In vivo bone defect repair experiments are often used to assess the osteogenic properties of bone tissue engineering materials. Many studies have established animal models of critical bone defects to assess the effect of bone tissue engineering materials on the osteogenesis of bone defects [
25,
26,
27,
28]. The critical bone defect model of the skull is commonly used at present, which has several advantages compared with models of other parts. First, the skull area has a poor blood supply and weak bone regeneration ability, which is suitable for the study of bone defect repair; second, the operation has a clear field of vision, simplicity, and good repeatability. Finally, in terms of anatomical structure, the dura mater can provide support and fixation for bone substitute materials [
26]. At present, the reported sizes of critical defects in rabbit skulls vary in the range of 5–15 mm. Jin et al. [
27] successfully prepared critical bone defects with an 8 mm diameter in the rabbit skull and found that the bone defect site contained only a very small amount of new bone formation at 8 weeks. HwKim et al. [
28] successfully prepared critical bone defects of 10 mm and found that there was very little bone formation at 8 weeks. In this study, critical bone defects of 10 mm in skulls were prepared, and the osteogenic effect of AgNPs was evaluated for 8 weeks.
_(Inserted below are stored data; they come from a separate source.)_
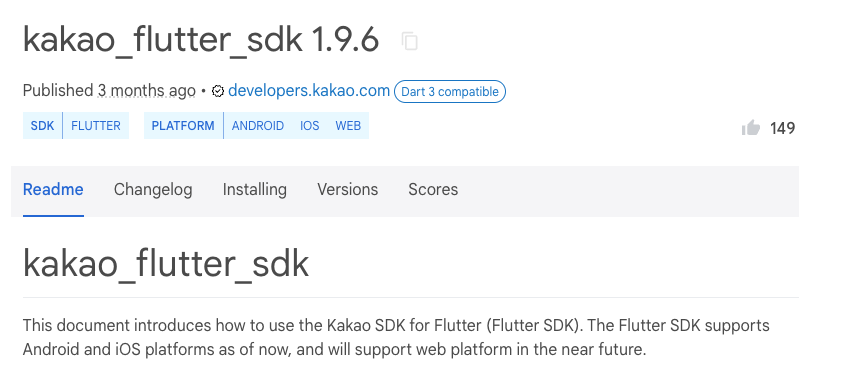Viewport: 841px width, 376px height.
Task: Click the thumbs-up like icon
Action: [x=751, y=128]
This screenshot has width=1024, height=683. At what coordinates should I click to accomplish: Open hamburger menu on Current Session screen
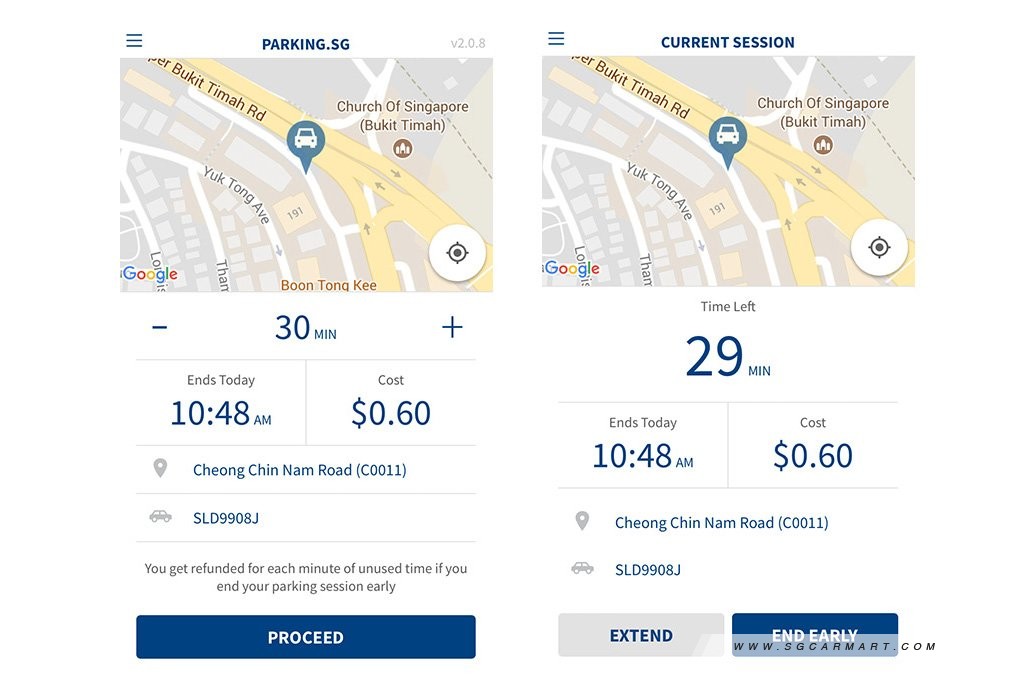point(556,39)
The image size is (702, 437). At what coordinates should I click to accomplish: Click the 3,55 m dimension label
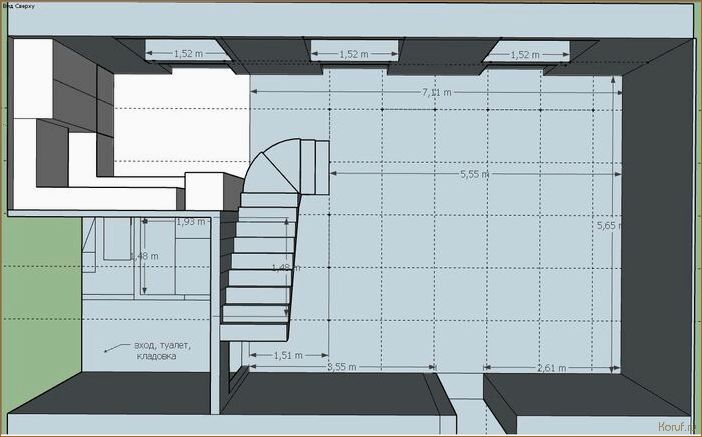coord(342,368)
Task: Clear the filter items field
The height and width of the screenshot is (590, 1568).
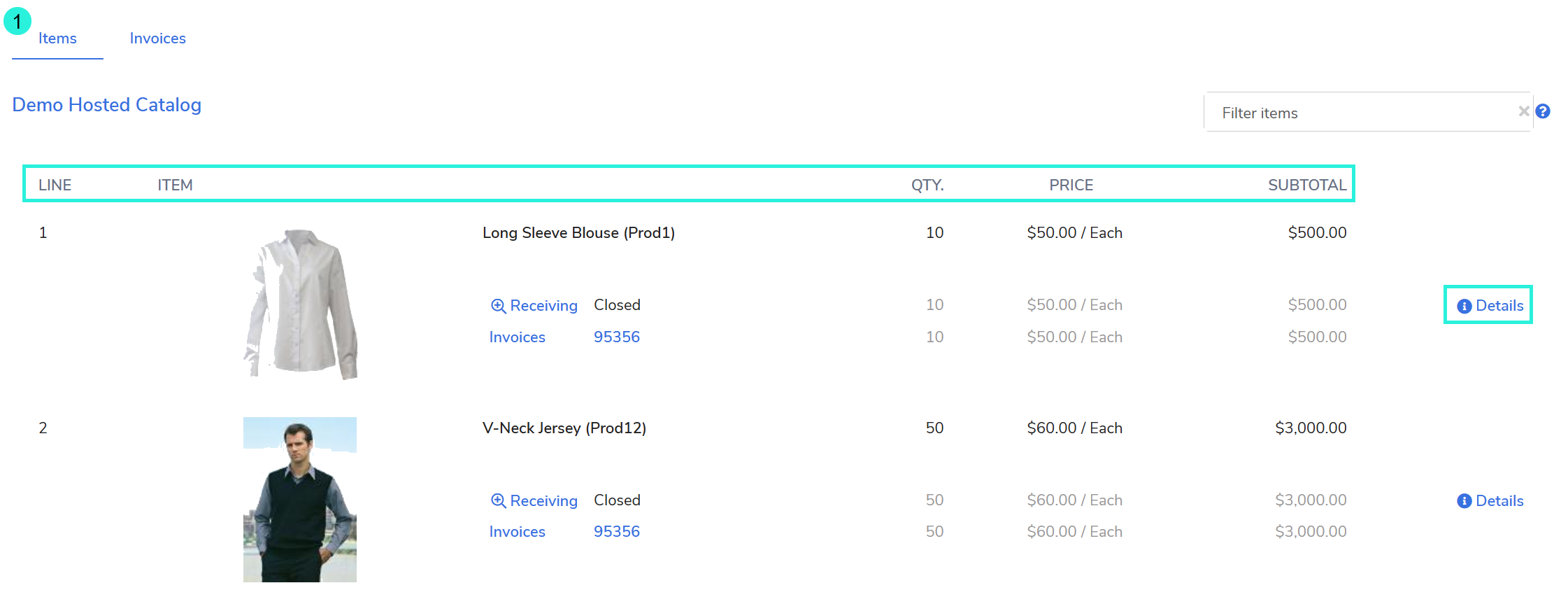Action: pos(1523,111)
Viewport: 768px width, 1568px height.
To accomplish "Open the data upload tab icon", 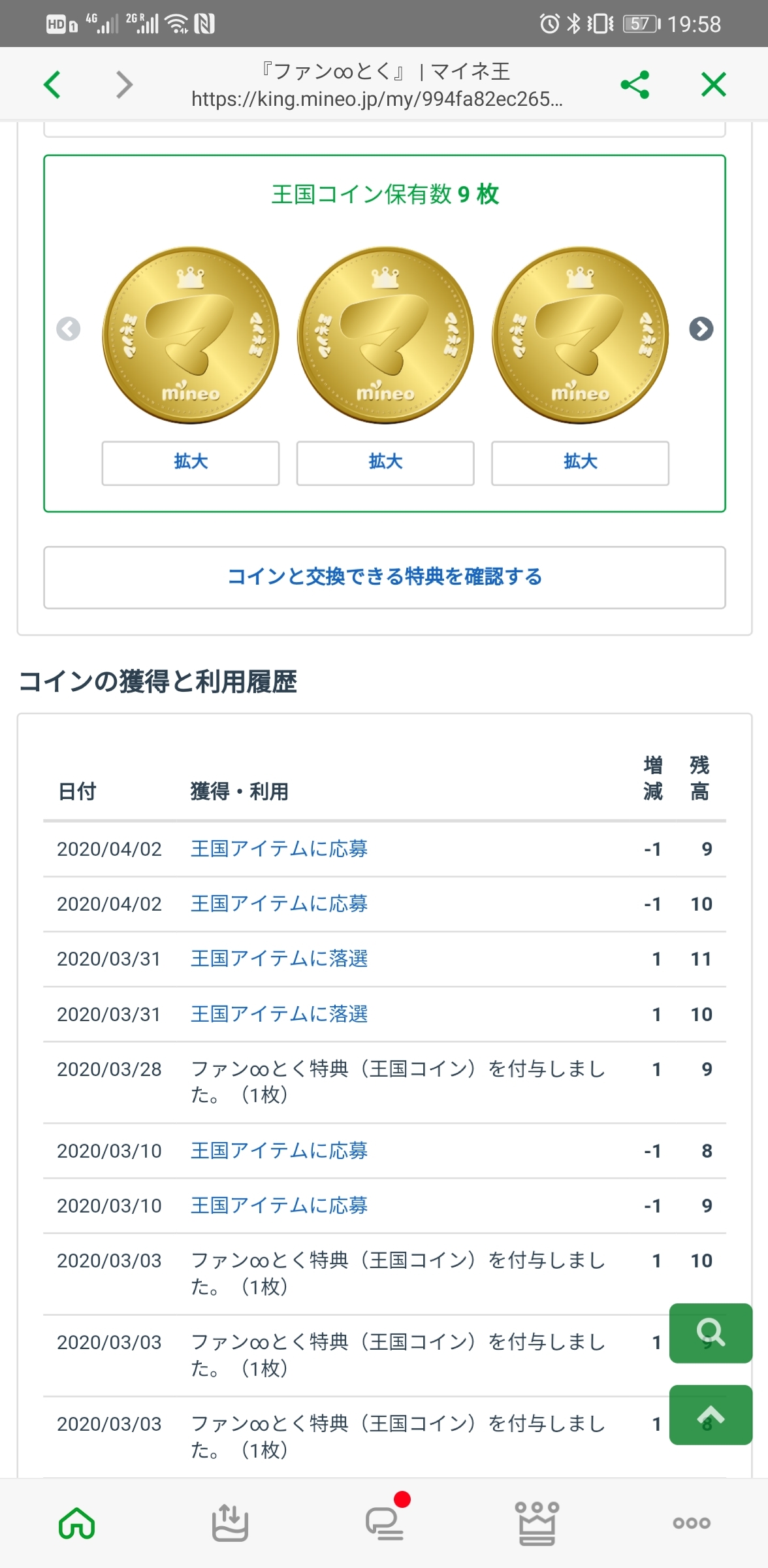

In this study, Micro-CT and histological analysis of the osteogenic effect of different concentrations of AgNP–Gel/Alg scaffolds were conducted. With the increase in AgNP concentration, the osteogenic effect of the AgNP–Gel/Alg scaffold was not enhanced. The reason may be that AgNPs promote the proliferation and osteogenic differentiation of MSCs, but if the concentration of AgNPs exceeds a certain range, then it may inhibit the activity of these cells. In this study, the Tb.Pf of the 200 μM AgNP–Gel/Alg scaffold group was lower than those of other groups (p < 0.05). With the increase in time, the Tb.Pf value in the scaffold group decreased accordingly, reflecting the gradual remodeling of immature bone tissue through mineralization and replacement by mature bone trabeculae. Histological analysis showed that there were fewer collagen fibers in the group without AgNPs, while the collagen fibers in the scaffold group containing AgNPs were abundant, and the fibrous tissue was arranged in a regular grid. As time progressed, the fibrous tissue of trabecular bone became thicker and increased. This also suggests that AgNPs can promote the osteogenesis of New Zealand rabbits’ skulls.